Pope Francis called for dialogue to end the conflict in the Mideast to avoid a 'mountain of dead on each side'
Pope Francis called for dialogue to end the conflict in the Mideast to avoid a 'mountain of dead on each side' AFP

Pope Francis on Wednesday met separately with Israeli relatives of Hamas hostages and Palestinians with family in Gaza, while warning the ongoing conflict could result in "a mountain of dead".

At the end of his weekly audience at the Vatican, the 86-year-old pontiff called for prayers for peace, saying of both groups: "They suffer so much and I heard how they both suffer."

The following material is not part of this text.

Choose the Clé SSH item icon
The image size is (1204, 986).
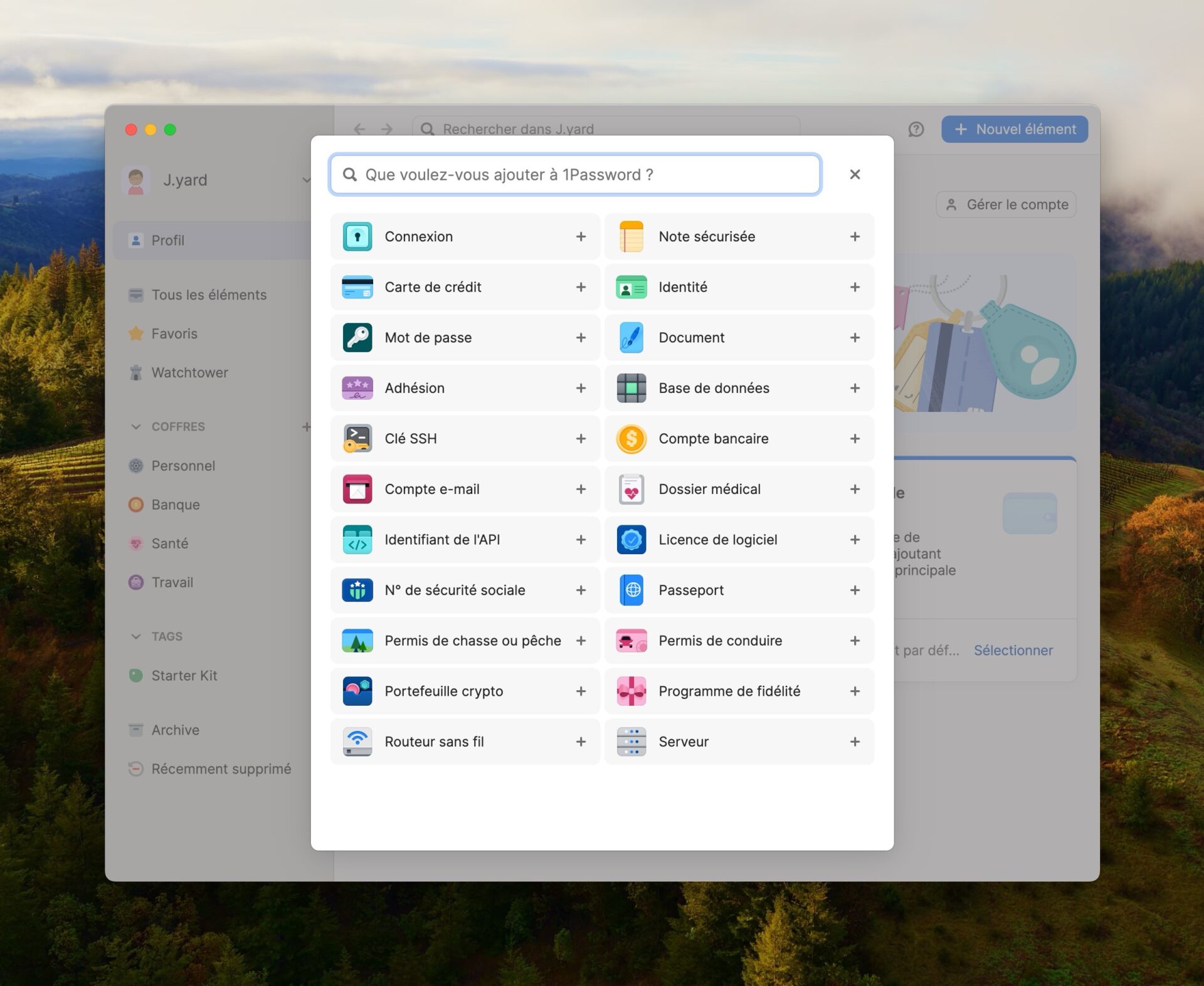click(357, 439)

"Wars do this, but here we have gone beyond wars. This is not war, this is terrorism," he added, without specifying whether he was referring to the October 7 attack on Israel by Palestinian militant group Hamas or Israel's military operation in Gaza launched in response, or both.

The Vatican said last week the pope hoped to show his "spiritual closeness" during the private meetings, which it said would be "exclusively humanitarian in nature".

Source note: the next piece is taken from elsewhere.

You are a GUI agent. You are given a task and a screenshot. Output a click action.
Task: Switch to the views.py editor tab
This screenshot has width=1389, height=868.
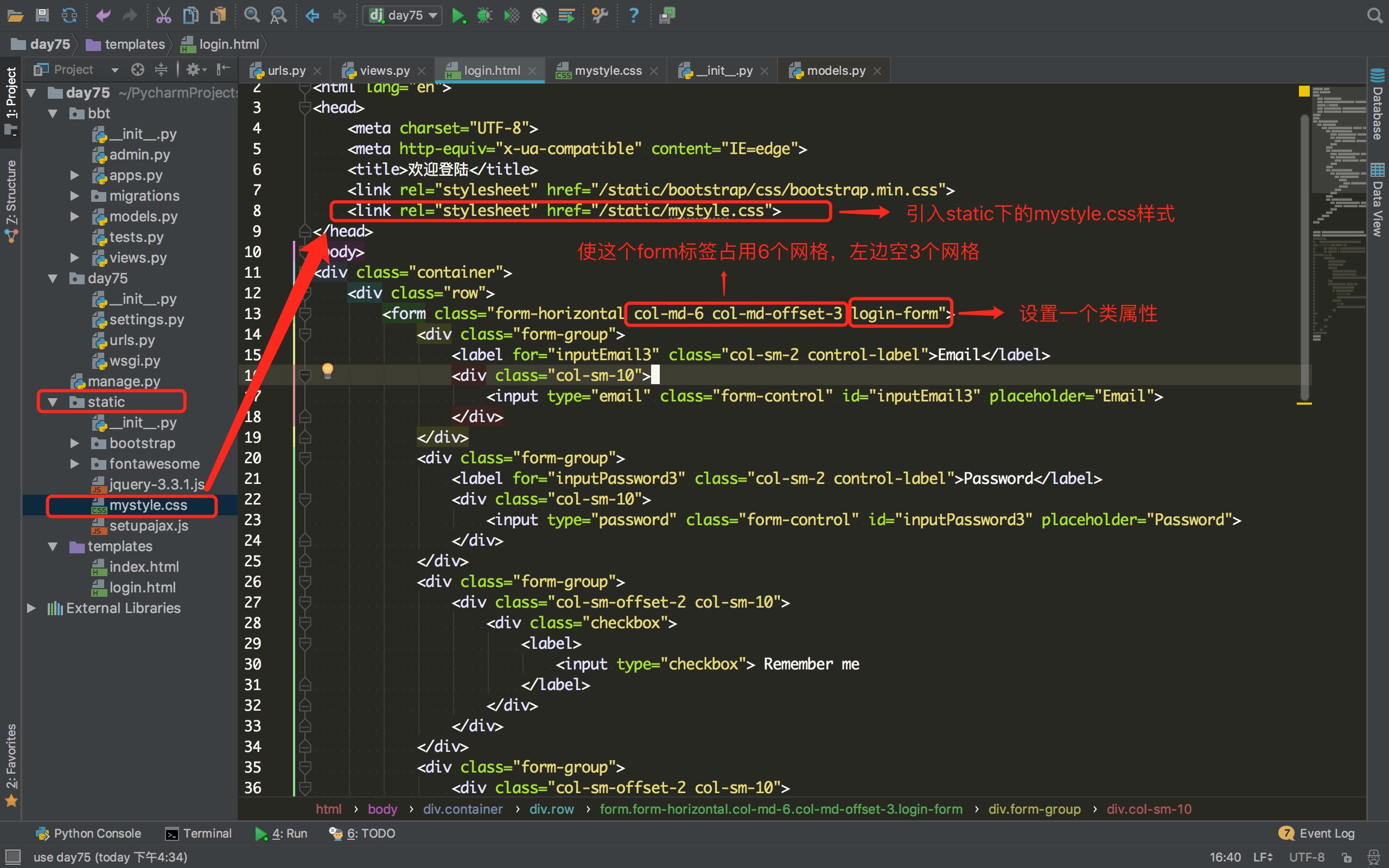[x=384, y=71]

Each delegation told press conferences in Rome following the meetings that they believed Francis could use his moral influence to help them.

Hamas gunmen carried out on October 7 a cross-border attack, the worst in Israel's history, that left around 1,200 people dead, most of them civilians, according to the Israeli government.

Hamas and other Palestinian militant groups also took an estimated 240 Israelis and foreigners hostage, among them elderly people and young children.

In retaliation, Israel launched a major bombing campaign and ground offensive in Gaza, which the Hamas government said has killed 14,100 people, mostly civilians and thousands of them children.

"Let us pray that the difficulties resolve themselves in dialogue and negotiation and not with a mountain of dead on each side," Francis said in a video message released Wednesday.

Rachel Goldberg, whose 23-year-old son Hersh Goldberg-Polin was kidnapped by Hamas, told journalists the pope "has a lot of influence".

"He's very respected in the Muslim world, in the Jewish world, really irrespective of religious background. So I think that when he speaks the world really listens."

Palestinian Yousef Lalkhoury said the pope was capable of asking for a "just peace" for his people.

"We have urged him to visit Gaza because we believe he can stop the war," Lalkhoury said.

Short of freeing all the hostages, the Israeli delegation said it hoped Francis could push for the Red Cross to be allowed access to them.

Israel and Hamas announced a deal on Wednesday allowing at least 50 hostages and scores of Palestinian prisoners to be freed, while offering besieged Gaza residents a four-day truce after weeks of all-out war.

"I'm not counting hostages being freed in this deal until I see them walk over the border and see them embraced safely," said Goldberg, who was among 12 families of hostages represented in the meeting with the pope.

Muhamed Halalo, an IT manager from Gaza who lives in Belgium, was one of 10 Muslim and Christian Palestinians who met with Francis.

"I have a broken heart, my eyes full of tears," he said as he described how his entire extended family had been wiped out in a strike that killed 30 people.

Israeli Adav Kipnis said his parents were murdered during the October 7 attack and seven of his family members were kidnapped.

"We don't know if those captured are alive, if they are injured... Give us information if they are even alive and being taken care of," he said.

The Palestinians present claimed the pope used the word "genocide" during their meeting to describe what was happening in Gaza.

"I am not aware of him using that word," Vatican spokesman Matteo Bruni told AFP, adding that he had been present at the meeting.

The pope "used the terms he used to express himself during the weekly audience and words that in any case represent the terrible situation in Gaza", Bruni said.

The pope has never described it as genocide in public.

"He spoke to us about what he already knew about Gaza, and he's the one who described what's happened as a genocide", Shireen Hilal from Bethlehem insisted.

"He said that terror cannot or should not justify terror".